# Concrete slab with / without footings



## stadry (Jun 20, 2009)

if you don't mind, i don't either :no: however, i NEVER built that way when i lived in binghamton :no: 12 x 25 is too large for a 1piece slab as it WILL crack somewhere near the slab's middle,,, rebar appropriately placed in a 6" slab but, if it were me, i'd put the $$ into a thickened edge or excavate properly


----------



## myvalk (Dec 22, 2014)

Thickened edge?


----------



## Daniel Holzman (Mar 10, 2009)

Your question can have a number of answers. If you are asking if building code will allow, then that can only be answered by your local building inspector. If there is no code, or you plan to build without a permit, that is a different question.

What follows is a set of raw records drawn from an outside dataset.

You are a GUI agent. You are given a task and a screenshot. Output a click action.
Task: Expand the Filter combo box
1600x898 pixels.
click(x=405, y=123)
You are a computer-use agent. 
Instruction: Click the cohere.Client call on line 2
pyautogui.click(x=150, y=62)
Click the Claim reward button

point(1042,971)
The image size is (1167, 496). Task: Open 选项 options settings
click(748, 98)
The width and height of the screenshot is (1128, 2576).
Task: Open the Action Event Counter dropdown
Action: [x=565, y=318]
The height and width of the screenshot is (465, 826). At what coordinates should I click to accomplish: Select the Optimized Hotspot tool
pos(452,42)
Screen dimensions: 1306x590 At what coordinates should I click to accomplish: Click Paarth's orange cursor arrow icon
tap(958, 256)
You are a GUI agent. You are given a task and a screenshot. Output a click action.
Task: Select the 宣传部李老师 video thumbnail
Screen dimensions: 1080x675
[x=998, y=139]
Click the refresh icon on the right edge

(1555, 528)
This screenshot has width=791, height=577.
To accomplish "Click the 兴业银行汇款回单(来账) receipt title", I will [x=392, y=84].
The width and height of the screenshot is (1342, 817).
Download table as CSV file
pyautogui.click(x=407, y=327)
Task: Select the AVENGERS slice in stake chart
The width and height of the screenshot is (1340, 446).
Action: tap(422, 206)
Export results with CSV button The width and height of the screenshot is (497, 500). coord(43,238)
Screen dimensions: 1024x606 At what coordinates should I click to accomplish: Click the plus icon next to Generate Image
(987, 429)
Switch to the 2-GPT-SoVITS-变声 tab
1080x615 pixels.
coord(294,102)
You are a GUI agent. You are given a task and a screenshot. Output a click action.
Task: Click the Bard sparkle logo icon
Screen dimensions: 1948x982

With concrete, the minimum cover over reinforcing bars is generally taken to be 2 inches on the soil side, 1-1/2 inches on top. This puts your bars basically in the middle of the 6 inch thick slab, where they are close to the neutral axis, and provide minimal strength, and do little good except reduce shrinkage cracking of the concrete. More important to the durability of a thin concrete slab is the preparation of the subgrade (the soil supporting the slab), the quality of the concrete, the curing of the concrete, and the installation of control joints.

So certainly you can use a 6 inch thick slab for the floor. The slab is not suitable for the foundation of the building, for that you will either need strip footings around the outside of the building, or individual footings to support the posts that will hold up your building.


----------



## Bondo (Dec 8, 2007)

Ayuh,.... 'round here, alota floatin' slabs for garages 'bout that size are done with an 18" x 18" footer around the perimeter, jumpin' up to the 4" slab inside,...

Run 4 runs of rebar through the footer, 'n steel mesh in the 4" slab inside,...

J-bolts/ anchor bolts can be put in the wet concrete, or drilled later,....


----------